A common hybrid approach: handle your regular newsletters yourself, but hire a specialist to build your automations and write your sales sequences. The automations run on autopilot once built, and the sales sequences are where the highest-impact copy matters most.

Calculating Email Marketing ROI

Email marketing ROI is one of the easiest metrics to calculate because most platforms track revenue attribution directly.

The simple formula

Revenue from email divided by total email marketing cost (platform + management + content creation). If you spend $1,500/month total and email generates $12,000 in tracked revenue, your ROI is 8x.

What good performance looks like

  • Open rate: 20-35% is healthy for most industries. Under 15% means your subject lines or list quality need work.
  • Click rate: 2-5% of total recipients. This measures how compelling your email content and CTAs are.
  • Revenue per email: Varies wildly by industry, but tracking this over time shows whether your emails are getting more effective.
  • Unsubscribe rate: Under 0.5% per email is normal. Over 1% means you are sending too frequently or the content is not relevant.

For local service businesses, email marketing drives revenue through appointment bookings, repeat purchases, referrals, and reactivation of dormant customers. A single well-written win-back email to past customers can generate thousands in revenue.

Finding Businesses That Need Email Marketing Help

If you are an email marketing professional or agency, you know that most local businesses are barely using email - if they are using it at all. They are sitting on customer lists they have never emailed, they have no automations running, and they are leaving tens of thousands of dollars on the table every year.

The challenge is finding these businesses efficiently. Phantom helps by scanning local businesses and analyzing their digital presence, including whether they have active email marketing. Businesses with established customer bases but no email strategy are ideal prospects - they already have the list, they just need someone to work it. For outreach templates you can use when reaching out to these businesses, check our email outreach templates for agencies.

Frequently Asked Questions

How much does email marketing cost per month?
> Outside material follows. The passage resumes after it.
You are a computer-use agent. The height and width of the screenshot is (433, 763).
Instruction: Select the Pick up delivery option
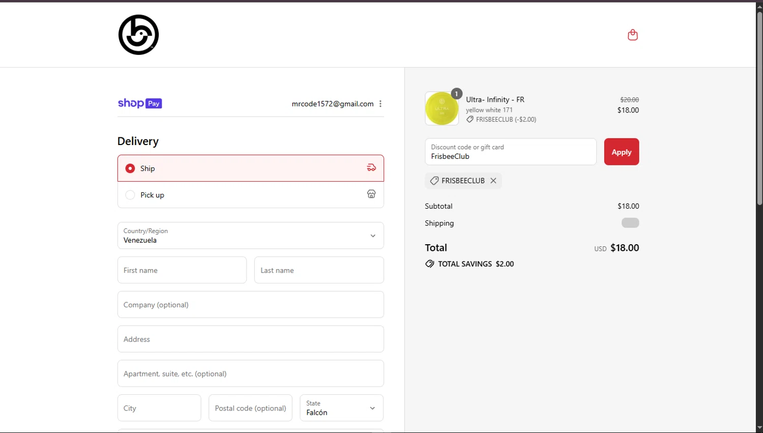point(130,195)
Email marketing costs range from $0-$100/month for DIY with a basic platform to $1,000-$5,000/month for full-service agency management. The main cost components are the email platform ($0-$500/month based on list size), email design and copywriting ($200-$2,000/month), strategy and management ($500-$3,000/month), and list growth tools ($50-$200/month). Most small businesses spend $300-$1,500/month total on email marketing.
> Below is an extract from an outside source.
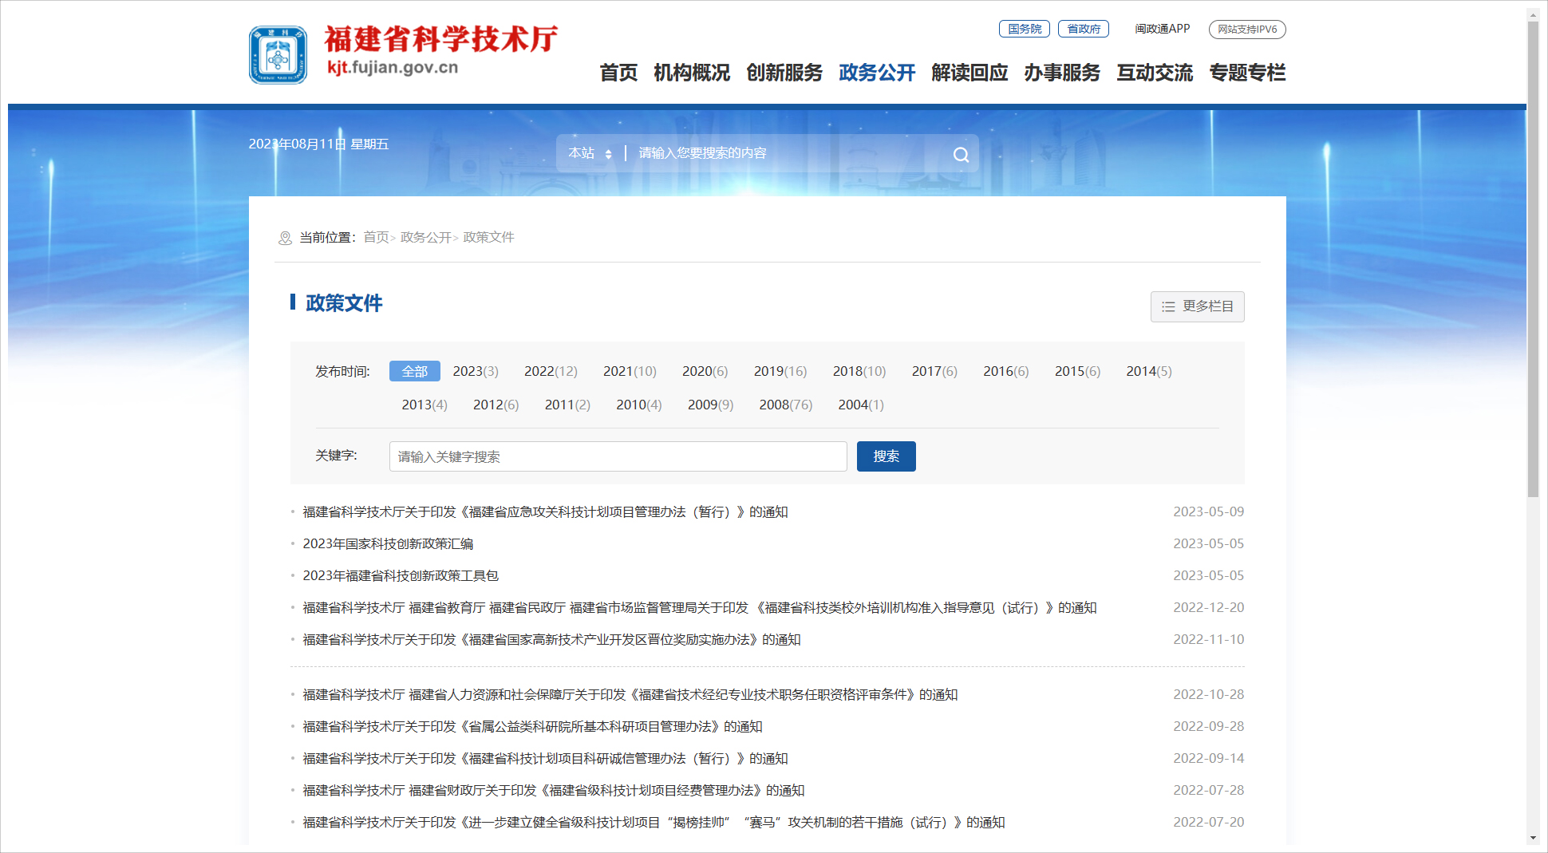Select the 全部 publication time filter
This screenshot has width=1548, height=853.
point(414,371)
What email marketing platform should I use?

For small businesses with under 5,000 subscribers, Mailchimp (free up to 500 contacts), ConvertKit ($29/month), or MailerLite ($10/month) are solid choices. For growing businesses, ActiveCampaign ($49/month) or Klaviyo (ecommerce-focused, $20/month to start) offer more advanced automation. For larger lists, HubSpot, Brevo, or enterprise tools like Salesforce Marketing Cloud provide the most capability. Choose based on your list size, automation needs, and integration requirements.

Is email marketing still worth it in 2026?

Yes, email marketing consistently delivers the highest ROI of any digital marketing channel - averaging $36-$42 for every $1 spent. Unlike social media where algorithms control your reach, you own your email list. Email works for every stage of the customer journey: nurturing leads, converting prospects, retaining customers, and driving repeat purchases. Over 90% of adults check email daily, making it one of the most reliable channels to reach your audience.

How often should a business send marketing emails?

Most businesses perform best sending 1-4 emails per week. One email per week is the minimum to stay top of mind. Two to three emails per week is the sweet spot for most businesses - enough frequency to build a relationship without overwhelming subscribers. Daily emails work for some businesses (ecommerce flash sales, media companies) but can increase unsubscribes for others. The key is consistency and value - every email should give the reader a reason to open the next one.